Abstract

We aimed to examine the associations between blood lead and mercury levels and individual and community level socioeconomic positions (SEPs) in school-aged children. A longitudinal cohort study was performed in 33 elementary schools in 10 cities in Korea. Among a total of 6094 children included at baseline, the final study population, 2281 children followed-up biennially, were analyzed. The geometric mean (GM) levels of blood lead were 1.73 μg/dL (range 0.02–9.26) and 1.56 μg/dL (range 0.02–6.83) for male and female children, respectively. The blood lead levels were significantly higher in males, children living in rural areas, and those with lower individual SEP. The GM levels of blood mercury were 2.07 μg/L (range 0.09–12.67) and 2.06 μg/L (range 0.03–11.74) for males and females, respectively.
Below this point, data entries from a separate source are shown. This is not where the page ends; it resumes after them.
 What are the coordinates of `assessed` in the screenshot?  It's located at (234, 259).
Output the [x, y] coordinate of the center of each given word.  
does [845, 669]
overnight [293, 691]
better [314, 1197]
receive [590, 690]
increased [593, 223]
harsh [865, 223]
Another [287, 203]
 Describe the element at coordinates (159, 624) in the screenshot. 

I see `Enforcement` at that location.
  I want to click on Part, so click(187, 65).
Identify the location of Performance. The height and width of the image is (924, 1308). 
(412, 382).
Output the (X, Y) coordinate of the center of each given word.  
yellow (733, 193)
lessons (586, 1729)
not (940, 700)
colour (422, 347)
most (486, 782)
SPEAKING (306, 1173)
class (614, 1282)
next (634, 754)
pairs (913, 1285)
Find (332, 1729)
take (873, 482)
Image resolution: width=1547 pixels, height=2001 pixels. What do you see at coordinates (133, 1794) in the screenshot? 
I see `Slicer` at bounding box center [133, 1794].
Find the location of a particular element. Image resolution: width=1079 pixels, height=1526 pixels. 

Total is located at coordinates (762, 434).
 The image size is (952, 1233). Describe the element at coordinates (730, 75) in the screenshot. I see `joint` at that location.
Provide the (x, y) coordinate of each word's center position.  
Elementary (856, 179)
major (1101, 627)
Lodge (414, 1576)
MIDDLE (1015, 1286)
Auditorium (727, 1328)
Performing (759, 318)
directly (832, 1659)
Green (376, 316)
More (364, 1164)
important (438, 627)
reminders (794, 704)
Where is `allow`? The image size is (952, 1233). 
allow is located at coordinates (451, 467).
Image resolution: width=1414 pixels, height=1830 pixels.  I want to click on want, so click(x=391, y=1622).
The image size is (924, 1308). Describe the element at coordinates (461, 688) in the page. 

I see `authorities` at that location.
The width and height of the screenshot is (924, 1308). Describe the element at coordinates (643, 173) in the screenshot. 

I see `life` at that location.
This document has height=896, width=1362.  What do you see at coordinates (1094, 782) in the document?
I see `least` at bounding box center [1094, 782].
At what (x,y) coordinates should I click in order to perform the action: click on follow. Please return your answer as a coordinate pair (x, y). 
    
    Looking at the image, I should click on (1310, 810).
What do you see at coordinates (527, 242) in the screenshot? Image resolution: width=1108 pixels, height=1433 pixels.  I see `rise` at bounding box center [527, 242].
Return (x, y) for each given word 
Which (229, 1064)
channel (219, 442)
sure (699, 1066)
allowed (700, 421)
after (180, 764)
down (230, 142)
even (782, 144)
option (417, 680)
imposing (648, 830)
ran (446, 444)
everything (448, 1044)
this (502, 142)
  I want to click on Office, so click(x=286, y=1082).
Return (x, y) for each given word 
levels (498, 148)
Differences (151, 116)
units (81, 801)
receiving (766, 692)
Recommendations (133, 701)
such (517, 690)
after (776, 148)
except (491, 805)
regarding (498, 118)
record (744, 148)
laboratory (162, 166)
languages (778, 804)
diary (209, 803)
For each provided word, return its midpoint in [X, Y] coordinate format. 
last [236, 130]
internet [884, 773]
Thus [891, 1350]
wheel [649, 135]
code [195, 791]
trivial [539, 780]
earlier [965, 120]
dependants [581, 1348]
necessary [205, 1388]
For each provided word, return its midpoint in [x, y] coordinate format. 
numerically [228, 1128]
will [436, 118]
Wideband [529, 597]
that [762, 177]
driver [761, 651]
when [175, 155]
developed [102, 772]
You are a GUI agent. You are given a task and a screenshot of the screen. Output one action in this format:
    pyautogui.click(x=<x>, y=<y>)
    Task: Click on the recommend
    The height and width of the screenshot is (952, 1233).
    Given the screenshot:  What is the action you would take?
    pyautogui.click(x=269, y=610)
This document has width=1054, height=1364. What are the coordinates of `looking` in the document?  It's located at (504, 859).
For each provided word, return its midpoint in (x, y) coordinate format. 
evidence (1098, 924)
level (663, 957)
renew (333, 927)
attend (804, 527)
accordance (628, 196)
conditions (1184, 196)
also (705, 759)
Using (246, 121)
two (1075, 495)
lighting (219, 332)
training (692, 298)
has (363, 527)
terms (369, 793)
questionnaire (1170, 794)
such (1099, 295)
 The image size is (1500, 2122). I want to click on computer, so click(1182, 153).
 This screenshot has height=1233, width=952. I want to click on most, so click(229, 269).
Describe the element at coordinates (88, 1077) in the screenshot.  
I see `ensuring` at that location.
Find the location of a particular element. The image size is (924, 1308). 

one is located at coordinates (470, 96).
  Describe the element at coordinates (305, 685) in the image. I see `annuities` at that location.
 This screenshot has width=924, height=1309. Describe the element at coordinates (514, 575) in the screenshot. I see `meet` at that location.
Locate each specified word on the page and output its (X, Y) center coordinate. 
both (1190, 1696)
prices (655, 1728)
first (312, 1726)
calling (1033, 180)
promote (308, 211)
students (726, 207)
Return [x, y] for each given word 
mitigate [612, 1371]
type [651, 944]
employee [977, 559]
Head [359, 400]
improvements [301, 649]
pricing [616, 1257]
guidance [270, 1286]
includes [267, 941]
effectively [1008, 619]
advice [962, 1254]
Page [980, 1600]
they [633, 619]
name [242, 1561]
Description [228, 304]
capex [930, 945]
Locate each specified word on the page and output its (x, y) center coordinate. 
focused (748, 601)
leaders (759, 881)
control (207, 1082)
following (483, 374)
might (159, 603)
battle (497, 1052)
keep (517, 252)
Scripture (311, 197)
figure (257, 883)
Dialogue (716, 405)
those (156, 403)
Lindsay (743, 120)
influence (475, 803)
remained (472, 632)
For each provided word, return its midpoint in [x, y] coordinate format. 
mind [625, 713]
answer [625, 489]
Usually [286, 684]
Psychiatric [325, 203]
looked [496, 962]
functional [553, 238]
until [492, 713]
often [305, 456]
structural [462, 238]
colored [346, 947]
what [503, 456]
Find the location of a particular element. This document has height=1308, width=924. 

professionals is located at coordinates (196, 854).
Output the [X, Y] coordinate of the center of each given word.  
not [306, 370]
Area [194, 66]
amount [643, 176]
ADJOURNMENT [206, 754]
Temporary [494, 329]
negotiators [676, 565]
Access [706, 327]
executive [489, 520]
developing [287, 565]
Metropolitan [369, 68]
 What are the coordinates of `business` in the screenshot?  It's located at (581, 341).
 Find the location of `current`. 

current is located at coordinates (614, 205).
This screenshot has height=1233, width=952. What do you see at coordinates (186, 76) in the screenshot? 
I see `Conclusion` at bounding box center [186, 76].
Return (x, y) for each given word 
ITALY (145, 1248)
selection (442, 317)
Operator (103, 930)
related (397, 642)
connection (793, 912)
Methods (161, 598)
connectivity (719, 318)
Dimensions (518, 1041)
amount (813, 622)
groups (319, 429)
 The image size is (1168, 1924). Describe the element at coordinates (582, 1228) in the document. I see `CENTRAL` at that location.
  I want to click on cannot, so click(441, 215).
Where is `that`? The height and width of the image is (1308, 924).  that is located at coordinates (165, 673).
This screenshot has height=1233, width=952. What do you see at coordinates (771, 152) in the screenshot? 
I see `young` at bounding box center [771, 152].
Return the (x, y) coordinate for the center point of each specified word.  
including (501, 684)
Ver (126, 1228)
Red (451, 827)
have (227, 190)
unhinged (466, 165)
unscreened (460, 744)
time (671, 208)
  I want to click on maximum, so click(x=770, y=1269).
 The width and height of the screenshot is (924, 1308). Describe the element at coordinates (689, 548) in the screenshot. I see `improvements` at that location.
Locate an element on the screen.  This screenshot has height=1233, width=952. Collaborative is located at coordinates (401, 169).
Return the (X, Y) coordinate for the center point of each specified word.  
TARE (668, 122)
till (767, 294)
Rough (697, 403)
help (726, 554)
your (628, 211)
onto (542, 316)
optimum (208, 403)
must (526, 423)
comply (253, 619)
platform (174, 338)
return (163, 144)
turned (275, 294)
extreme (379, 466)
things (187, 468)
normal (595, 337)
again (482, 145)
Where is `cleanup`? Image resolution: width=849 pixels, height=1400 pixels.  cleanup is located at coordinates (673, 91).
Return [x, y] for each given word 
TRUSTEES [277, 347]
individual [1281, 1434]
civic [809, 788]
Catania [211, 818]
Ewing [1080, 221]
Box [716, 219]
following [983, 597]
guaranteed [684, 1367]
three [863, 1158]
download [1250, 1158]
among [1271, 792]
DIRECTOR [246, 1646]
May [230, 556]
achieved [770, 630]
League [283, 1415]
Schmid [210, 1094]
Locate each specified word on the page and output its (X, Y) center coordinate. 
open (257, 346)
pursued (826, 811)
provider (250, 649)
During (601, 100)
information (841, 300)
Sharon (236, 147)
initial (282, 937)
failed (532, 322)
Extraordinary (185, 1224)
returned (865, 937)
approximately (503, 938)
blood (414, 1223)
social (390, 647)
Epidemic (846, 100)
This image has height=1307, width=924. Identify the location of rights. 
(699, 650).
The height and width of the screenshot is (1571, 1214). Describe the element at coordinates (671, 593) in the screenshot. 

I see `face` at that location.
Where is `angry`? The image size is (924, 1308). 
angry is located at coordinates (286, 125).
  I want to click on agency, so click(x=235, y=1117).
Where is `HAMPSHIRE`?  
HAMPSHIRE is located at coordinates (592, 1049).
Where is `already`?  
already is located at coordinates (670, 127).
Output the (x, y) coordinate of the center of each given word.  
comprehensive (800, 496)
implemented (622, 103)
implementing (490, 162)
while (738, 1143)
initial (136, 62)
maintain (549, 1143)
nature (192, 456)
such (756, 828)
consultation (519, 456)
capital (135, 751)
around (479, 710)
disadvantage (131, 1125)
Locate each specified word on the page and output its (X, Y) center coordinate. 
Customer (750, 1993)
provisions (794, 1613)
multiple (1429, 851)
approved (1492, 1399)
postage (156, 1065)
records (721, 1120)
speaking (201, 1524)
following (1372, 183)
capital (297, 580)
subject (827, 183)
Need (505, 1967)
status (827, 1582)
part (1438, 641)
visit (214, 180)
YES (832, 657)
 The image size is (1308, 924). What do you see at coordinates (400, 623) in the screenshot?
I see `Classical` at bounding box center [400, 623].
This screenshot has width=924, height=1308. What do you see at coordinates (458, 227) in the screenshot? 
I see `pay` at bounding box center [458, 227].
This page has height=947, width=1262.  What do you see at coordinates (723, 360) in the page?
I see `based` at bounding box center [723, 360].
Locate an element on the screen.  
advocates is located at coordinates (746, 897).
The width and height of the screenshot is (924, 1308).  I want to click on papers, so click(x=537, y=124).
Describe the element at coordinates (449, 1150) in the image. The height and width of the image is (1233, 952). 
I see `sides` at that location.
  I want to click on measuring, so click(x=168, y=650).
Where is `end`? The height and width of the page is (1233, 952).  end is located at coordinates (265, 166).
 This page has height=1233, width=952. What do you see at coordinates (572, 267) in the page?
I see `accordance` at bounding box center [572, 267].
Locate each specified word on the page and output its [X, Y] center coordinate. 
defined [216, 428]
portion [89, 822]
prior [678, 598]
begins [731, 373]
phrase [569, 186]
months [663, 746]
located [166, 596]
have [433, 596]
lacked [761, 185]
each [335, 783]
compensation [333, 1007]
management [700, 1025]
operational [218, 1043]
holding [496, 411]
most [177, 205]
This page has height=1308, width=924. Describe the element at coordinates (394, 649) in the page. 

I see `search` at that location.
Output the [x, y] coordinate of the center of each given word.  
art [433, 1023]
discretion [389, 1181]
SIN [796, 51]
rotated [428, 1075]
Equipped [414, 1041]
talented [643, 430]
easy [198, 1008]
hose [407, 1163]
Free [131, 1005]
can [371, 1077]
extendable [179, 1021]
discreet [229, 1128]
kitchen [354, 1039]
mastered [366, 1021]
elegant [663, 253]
Increased blood mercury levels were significantly associated with urban areas, higher individual SEP, and more deprived communities. The risk of high blood lead level was significantly higher for the lower individual SEP (odds ratio (OR) 2.18, 95% confidence interval (CI) 1.36–3.50 in the lowest educational attainment of the father), with a significant dose-response relationship observed after adjusting for the community SEP. The association between high blood lead levels and lower individual SEP was much stronger in the more deprived communities (OR 2.88, 95% CI 1.27–6.53) than in the less deprived communities (OR 1.40, 95% CI 0.76–2.59), and showed a significant decreasing trend during the follow-up only in the less deprived communities. The risk of high blood mercury levels was higher in higher individual SEP (OR 0.64, 95% CI 0.40–1.03 in the lowest educational attainment of the father), with a significant dose-response relationship noted. Significant decreasing trends were observed during the follow-up both in the less and more deprived communities. From a public health point-of-view, community level intervention with different approaches for different metals is warranted to protect children from environmental exposure.

Highlights

  • Children are more vulnerable to adverse health outcomes from environmental exposure than adults.From the prenatal period to adolescence, children are exposed to different environmental exposure sources via their diets and behaviors such as hand-to-mouth behaviors and indoor activities [1].In addition, children drink more water, breathe more air, and consume more food per kg body weight than adults in order to meet their higher metabolic rates [2]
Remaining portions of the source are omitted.